I Can't Believe It's Not Meta (It Is)

#1) And, of course, Gogol Bordello was a huge show on Monday, wasn't it? According to E, Eugene Hutz was screaming into a mike while stomping all over E's table. M said it was the benchmark for all time. NOT FOR ME, IT WASN'T! I spent Monday either at other people's houses or homework, I honestly can't remember. And it better have been homework, I'll tell you that. Wasting my time with people and school when I should have been wasting it at The Sidetrack. Godsake.

#2) I really want to rent Dick Tracy for tonight, where Madonna plays The Blank. I used to have the glossy movie cards with Littleface and Flattop and The Kid. Haf-n-Haf is a way better Two Face than Harvey Dent, you don't even know. Or maybe you do.

#3) Five O'Clock Charlie is playing at The Track on February 16, doing the GMCC H.O.P.E thing for building schools in SA. Tickets are ten, so why not come?


"Every Day I Love You Less And Less (Boys Noize Remix)" + Kaiser Chiefs/Boys Noize This monster will cut your milk teeth out. I listened to it eleven times in a row, straight from Moebius Rex, which is, of course, a tres tops blog. Anyways: the drop at 0:59 is HUGE. I love love love the way the narrative lyrics match the loop. They're, like, symbols of each other, see? So meta. Look out for the beginning of the song, though; those kindervox are so annoying (so neccessary), and they just don't stop, BUT I have a theory about that, which is—the bad makes the good sound better. And the better sounds so bright and heavy and shining and bitter and having-fun-being-nasty, well, those tintinitis vocals just get me all jumping and Pavlovian over what's coming up next. Eleven times in a row? Twelve, now.


Book update this afternoon. More Raymond, more excellence.


The Simple Art Of Murder + Raymond Chandler "Spanish Blood", one of seven short stories in this book, is masterful.
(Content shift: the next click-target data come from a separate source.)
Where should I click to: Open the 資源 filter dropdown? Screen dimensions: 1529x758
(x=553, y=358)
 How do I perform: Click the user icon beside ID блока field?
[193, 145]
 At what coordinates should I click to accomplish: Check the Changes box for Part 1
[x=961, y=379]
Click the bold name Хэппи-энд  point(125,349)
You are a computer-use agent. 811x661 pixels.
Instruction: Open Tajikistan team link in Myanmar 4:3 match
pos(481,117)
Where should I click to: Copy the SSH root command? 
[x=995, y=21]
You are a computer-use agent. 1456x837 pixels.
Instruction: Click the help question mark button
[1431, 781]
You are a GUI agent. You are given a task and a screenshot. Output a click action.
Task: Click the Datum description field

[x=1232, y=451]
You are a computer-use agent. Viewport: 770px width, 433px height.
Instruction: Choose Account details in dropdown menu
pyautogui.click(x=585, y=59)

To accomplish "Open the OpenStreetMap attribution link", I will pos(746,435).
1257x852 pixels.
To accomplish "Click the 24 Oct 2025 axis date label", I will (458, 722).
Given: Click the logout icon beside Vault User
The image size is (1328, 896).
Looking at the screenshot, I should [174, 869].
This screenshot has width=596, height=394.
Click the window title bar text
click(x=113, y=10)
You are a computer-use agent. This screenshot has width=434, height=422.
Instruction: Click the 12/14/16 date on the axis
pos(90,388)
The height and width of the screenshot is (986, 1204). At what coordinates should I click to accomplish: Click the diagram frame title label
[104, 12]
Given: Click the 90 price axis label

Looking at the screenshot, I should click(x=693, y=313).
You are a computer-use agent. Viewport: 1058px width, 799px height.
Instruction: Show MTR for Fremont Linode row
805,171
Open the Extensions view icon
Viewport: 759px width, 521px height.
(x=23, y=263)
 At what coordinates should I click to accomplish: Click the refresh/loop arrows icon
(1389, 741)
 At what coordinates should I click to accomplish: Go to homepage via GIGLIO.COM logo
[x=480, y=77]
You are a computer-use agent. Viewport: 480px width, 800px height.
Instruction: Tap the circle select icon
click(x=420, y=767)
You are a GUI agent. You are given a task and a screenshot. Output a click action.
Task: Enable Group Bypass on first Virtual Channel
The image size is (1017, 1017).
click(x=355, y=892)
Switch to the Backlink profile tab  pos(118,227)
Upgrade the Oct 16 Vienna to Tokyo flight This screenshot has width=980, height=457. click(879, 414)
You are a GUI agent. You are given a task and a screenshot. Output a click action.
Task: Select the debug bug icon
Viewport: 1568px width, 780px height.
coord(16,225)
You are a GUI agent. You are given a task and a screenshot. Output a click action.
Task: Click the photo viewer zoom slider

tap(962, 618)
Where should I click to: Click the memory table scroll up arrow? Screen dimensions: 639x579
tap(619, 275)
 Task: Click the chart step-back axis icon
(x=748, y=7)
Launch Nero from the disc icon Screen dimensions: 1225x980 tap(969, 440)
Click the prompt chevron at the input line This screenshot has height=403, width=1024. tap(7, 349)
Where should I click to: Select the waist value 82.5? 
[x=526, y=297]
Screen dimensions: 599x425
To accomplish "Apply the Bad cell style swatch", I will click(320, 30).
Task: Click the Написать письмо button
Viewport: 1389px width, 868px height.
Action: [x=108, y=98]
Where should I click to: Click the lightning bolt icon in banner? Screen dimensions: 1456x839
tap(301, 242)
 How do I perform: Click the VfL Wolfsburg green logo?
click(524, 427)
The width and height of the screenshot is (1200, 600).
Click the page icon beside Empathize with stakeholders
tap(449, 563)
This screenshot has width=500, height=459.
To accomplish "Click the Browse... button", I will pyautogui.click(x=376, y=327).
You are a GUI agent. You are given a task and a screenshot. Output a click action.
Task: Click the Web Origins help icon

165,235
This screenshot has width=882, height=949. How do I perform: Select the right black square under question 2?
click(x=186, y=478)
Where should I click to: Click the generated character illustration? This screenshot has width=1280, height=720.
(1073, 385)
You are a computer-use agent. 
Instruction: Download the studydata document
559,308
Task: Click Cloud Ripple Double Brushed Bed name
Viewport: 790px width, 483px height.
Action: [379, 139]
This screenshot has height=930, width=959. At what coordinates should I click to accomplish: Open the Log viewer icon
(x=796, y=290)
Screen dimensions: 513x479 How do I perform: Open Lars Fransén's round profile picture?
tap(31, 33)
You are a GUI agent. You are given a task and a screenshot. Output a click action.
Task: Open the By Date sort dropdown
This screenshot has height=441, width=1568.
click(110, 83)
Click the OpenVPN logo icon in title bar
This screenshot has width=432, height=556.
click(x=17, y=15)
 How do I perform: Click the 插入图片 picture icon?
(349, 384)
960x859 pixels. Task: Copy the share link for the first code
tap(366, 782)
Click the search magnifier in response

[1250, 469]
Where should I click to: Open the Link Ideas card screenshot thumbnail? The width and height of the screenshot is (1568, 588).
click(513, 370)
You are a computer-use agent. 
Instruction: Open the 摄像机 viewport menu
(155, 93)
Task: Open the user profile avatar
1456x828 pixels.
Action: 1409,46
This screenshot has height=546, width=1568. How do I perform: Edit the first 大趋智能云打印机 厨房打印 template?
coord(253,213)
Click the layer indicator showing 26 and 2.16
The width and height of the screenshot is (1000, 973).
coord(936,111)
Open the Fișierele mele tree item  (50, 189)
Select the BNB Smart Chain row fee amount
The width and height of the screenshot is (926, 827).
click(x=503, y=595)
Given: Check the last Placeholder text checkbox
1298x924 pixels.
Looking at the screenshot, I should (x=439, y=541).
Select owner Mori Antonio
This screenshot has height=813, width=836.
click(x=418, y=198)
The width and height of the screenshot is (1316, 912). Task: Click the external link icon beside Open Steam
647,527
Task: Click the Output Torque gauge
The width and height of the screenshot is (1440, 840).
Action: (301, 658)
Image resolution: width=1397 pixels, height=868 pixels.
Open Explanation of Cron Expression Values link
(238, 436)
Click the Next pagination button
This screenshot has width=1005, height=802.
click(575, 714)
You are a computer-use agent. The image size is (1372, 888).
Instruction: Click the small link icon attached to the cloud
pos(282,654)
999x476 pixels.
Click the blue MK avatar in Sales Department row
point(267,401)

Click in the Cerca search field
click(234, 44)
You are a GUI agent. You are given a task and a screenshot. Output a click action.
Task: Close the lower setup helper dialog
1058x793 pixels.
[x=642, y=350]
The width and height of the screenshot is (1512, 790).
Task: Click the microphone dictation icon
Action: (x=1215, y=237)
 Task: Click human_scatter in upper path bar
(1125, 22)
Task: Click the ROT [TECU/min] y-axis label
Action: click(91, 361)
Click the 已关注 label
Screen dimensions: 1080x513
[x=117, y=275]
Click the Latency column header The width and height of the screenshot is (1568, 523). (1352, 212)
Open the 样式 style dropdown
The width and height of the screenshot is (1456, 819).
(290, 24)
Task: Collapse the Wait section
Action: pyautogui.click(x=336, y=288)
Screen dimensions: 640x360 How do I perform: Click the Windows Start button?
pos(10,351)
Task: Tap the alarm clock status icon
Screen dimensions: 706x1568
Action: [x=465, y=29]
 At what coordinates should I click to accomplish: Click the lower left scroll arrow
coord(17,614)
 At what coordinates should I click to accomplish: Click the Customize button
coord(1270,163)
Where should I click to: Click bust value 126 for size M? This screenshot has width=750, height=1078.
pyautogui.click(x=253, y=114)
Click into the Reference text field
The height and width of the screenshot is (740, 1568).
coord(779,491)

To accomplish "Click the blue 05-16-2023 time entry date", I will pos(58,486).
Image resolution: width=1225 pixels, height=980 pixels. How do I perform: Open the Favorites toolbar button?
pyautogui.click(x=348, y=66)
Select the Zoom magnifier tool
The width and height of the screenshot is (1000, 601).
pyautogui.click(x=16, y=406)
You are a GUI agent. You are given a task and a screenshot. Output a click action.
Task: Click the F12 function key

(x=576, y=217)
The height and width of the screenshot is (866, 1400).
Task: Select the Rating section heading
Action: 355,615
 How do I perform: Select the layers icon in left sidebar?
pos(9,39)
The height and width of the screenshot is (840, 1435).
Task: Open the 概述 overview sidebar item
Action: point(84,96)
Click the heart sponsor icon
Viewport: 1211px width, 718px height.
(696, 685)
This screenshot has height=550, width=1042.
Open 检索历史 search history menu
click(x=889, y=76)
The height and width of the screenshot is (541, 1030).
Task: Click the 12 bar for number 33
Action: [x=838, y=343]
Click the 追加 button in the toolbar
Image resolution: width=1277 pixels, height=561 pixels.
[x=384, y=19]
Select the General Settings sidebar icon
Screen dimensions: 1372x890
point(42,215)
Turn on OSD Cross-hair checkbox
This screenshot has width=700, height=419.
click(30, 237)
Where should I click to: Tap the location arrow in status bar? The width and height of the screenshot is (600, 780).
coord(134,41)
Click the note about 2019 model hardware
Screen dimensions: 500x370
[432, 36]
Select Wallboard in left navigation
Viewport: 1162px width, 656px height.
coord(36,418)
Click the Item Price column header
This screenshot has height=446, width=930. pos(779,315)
Look at Chandler's construction, he's like a careful cabinet-maker, strong pieces of quality furniture appearing to grow like plants, without effort, of their own accord. This—THIS—is how you begin a story, this is how you introduce a character:

Big John Masters was large, fat, oily. He had sleek blue jowls and very thick fingers on which the knuckles were dimples.His brown hair was combed back straight from his forhead and he wore a wine-coloured suit with patch pockets, a wine-coloured tie, a tan silk shirt. There was a lot of red and gold band around the thick brown cigar between his lips.

There is no messing about with objectively illuminating a character by his actions and reactions here. The reader is not meant to like this man. This man is to be a bad man. There is no compromise, no responsibility shirked, no, "Oh, but the discerning reader should be able to figure it out", none of that business. The second section begins the same, quick description of a man's appearance, little details gleaming brilliant off the page, but things are different, we just don't know it yet, because, all of a sudden, the words take a sharp turn:

Blood had soaked the left side of [Marr's] vest, made the grey flannel almost black. He was quite dead, had been dead for some time.

Some people might kill me on this, but Chandler, to me, is practically Beethoven. He takes two notes—da-da-da-dum—and works up these desperate stories around them, not only the same themes and plots ad infinitum, but the same situational writing (I'm sorry, I can't think of a better way to phrase that) over and over. And it works. He's a master of repetition, and his plots can't be trusted. Just as the reader is spotting the pattern, something else happens to shake the pattern up, the pattern doubles back on itself, and the reader has to do a double-take. This lends an atmosphere of menace to Chandler's books quite apart from the plots they contain, and give his novels a dense air of authenticity. Phrased another way, well, similarly, really, the dangerous atmosphere of Chandler's novels lends credence to the convoluted plot; the atmosphere is the product of the unpredictable repetition of the sentences and paragraphs which make up the book. Wonderful.


[Edit: Yes, I cleaned up the spelling, it was too horrible to let lie.]